There is a Threshold for Decision's Confidence in Hierarchical Perceptual Decision-Making
Decision-making is one of the high orders of the brain’s cognitive functions. Most real-world decisions must be made in the face of uncertainty, and human’s process received information from the environment hierarchically. However, in the presence of hierarchy, the sources of the received negative feedback are ambiguous. Therefore, understanding how people reason with incomplete and ambiguous information is one of the main problems of cognitive psychology. People resolve this ambiguity after one or more attempts by evaluating the number of negative feedbacks, the choice confidence, and the expected accuracy of their choice. However, it is not well understood how confidence in lower-level decisions affects higher-level decisions.
We tested this hypothesis with a hierarchical decision-making task in which the subjects participated in a psychophysical experiment to determine the direction of random points and report their confidence about the decision. They were also instructed to make a high-level decision called "environment". From the collected behavioral data, the effects of each factor in hierarchical decisions were statistically isolated and studied by a logistic regression model.

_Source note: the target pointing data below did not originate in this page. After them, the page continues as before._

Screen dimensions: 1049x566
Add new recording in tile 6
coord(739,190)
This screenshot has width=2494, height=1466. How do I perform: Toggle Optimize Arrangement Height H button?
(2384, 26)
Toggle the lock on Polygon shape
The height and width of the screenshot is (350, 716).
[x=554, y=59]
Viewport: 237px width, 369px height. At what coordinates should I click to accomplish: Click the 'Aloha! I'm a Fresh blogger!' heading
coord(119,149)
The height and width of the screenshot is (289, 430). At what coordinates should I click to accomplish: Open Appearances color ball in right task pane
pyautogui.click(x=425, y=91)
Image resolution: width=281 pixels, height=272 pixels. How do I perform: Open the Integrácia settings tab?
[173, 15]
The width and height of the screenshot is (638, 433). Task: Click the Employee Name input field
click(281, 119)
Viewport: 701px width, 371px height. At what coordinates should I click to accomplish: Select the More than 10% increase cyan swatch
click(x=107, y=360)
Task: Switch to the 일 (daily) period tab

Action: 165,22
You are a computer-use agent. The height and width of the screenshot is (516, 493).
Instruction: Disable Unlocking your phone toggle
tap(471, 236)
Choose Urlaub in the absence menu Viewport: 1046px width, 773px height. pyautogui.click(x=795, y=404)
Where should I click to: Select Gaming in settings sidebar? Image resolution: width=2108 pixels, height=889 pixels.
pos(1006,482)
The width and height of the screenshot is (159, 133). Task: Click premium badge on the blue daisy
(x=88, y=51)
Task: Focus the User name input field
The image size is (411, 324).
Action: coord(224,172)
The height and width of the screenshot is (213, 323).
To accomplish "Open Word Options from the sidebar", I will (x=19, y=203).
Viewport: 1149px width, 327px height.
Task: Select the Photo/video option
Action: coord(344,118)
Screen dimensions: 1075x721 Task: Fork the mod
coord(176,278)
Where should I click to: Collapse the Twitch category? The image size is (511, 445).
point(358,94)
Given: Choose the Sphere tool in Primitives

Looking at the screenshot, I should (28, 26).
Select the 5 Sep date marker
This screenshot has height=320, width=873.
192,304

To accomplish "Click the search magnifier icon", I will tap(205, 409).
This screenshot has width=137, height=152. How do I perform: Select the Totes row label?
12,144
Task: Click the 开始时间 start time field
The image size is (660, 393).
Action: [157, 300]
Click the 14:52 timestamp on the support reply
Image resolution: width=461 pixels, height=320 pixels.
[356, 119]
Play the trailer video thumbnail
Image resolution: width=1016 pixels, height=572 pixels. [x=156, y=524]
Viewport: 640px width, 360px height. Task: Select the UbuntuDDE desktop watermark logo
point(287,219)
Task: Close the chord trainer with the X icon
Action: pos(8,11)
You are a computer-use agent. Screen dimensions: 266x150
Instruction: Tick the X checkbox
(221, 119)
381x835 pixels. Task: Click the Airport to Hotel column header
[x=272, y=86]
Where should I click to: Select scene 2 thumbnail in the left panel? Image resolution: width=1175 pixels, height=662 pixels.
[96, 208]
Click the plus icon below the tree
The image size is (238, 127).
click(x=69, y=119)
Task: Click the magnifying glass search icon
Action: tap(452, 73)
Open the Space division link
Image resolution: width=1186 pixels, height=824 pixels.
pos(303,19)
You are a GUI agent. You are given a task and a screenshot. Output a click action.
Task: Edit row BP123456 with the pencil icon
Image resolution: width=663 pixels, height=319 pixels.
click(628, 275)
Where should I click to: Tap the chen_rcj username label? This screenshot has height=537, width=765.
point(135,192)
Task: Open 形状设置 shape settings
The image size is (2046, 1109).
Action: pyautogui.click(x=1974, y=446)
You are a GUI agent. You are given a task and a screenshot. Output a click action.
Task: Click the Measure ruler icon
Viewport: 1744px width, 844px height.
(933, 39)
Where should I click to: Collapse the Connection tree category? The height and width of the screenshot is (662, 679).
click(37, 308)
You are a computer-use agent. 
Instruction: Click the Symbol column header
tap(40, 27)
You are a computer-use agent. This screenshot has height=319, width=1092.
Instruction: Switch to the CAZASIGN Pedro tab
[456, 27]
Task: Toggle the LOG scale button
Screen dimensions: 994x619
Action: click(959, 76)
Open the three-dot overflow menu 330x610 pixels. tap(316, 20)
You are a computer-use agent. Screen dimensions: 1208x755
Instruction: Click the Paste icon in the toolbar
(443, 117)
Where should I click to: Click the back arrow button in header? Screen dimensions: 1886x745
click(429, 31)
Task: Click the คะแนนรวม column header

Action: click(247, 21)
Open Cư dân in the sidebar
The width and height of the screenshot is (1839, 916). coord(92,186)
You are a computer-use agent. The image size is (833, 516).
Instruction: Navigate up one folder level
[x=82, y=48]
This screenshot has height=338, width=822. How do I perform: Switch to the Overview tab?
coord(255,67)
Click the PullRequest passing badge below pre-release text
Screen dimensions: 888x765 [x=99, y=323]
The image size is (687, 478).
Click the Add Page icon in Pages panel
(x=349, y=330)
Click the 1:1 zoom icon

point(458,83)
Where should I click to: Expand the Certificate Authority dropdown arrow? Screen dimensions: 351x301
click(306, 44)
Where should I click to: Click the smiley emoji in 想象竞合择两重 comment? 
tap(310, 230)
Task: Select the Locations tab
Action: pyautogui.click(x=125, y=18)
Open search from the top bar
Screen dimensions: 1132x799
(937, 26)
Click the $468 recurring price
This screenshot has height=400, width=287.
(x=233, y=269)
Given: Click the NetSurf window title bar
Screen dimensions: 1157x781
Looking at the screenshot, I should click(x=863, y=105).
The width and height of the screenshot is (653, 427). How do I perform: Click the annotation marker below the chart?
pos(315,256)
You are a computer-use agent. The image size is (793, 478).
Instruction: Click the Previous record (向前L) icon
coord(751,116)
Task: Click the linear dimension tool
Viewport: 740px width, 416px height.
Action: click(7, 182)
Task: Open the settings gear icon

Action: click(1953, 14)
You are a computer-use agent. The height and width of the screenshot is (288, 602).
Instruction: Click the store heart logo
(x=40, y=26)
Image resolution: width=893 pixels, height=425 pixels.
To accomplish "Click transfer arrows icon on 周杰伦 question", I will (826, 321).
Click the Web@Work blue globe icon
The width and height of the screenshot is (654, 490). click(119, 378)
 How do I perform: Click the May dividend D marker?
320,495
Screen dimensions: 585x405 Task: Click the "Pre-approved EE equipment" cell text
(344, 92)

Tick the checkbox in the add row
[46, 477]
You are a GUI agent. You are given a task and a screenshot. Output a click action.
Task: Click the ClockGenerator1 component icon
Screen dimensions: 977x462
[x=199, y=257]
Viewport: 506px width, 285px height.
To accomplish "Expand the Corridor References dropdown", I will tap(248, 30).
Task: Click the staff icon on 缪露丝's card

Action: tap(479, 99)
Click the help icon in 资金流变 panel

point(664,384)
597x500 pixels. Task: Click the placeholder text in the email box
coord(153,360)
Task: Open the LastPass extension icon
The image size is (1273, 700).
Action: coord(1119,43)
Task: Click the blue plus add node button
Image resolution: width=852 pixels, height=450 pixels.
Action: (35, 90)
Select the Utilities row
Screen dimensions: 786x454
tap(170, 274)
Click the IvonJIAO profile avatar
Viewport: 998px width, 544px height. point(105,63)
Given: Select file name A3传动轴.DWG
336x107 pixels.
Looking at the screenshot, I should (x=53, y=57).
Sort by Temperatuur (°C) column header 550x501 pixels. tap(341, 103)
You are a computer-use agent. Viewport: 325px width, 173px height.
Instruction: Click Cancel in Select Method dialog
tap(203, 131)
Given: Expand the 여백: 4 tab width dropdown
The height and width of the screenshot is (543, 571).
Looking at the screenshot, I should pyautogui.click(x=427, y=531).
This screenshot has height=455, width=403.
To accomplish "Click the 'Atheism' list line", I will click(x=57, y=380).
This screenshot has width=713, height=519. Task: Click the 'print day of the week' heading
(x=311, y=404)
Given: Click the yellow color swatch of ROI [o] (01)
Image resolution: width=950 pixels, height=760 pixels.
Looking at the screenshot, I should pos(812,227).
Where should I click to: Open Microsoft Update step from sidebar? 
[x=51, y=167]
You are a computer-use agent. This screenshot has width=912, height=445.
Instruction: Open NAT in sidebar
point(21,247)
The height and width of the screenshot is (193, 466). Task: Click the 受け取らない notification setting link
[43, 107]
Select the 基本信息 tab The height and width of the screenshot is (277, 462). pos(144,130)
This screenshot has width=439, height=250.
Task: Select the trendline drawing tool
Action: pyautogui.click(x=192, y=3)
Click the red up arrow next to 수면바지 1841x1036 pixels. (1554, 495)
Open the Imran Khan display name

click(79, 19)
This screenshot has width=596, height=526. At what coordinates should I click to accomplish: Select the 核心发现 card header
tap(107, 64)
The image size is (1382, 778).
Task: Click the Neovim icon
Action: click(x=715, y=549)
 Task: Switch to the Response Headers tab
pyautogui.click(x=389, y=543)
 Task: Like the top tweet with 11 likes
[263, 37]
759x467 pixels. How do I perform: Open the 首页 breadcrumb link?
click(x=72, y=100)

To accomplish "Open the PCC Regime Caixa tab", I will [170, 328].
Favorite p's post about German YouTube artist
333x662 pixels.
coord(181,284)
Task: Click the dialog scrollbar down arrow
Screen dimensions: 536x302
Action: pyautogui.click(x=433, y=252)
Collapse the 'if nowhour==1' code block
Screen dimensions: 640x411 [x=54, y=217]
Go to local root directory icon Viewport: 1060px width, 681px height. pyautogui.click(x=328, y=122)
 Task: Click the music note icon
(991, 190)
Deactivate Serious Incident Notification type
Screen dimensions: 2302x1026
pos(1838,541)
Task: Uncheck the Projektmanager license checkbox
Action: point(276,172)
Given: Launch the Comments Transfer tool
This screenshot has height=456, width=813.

We observed that the average confidence of individuals in the face of consecutive negative feedback has an increasing trend as they approach the switch trial. In the switch trial, it reaches its highest value, which is also higher than the overall average of confidence.
The present study indicates that decision confidence–In the consecutive errors- modulate the switch profile and encodes the probability of switches. These results highlight the critical rule of confidence in hierarchical decision-making and point out that it has a threshold for high-level decision.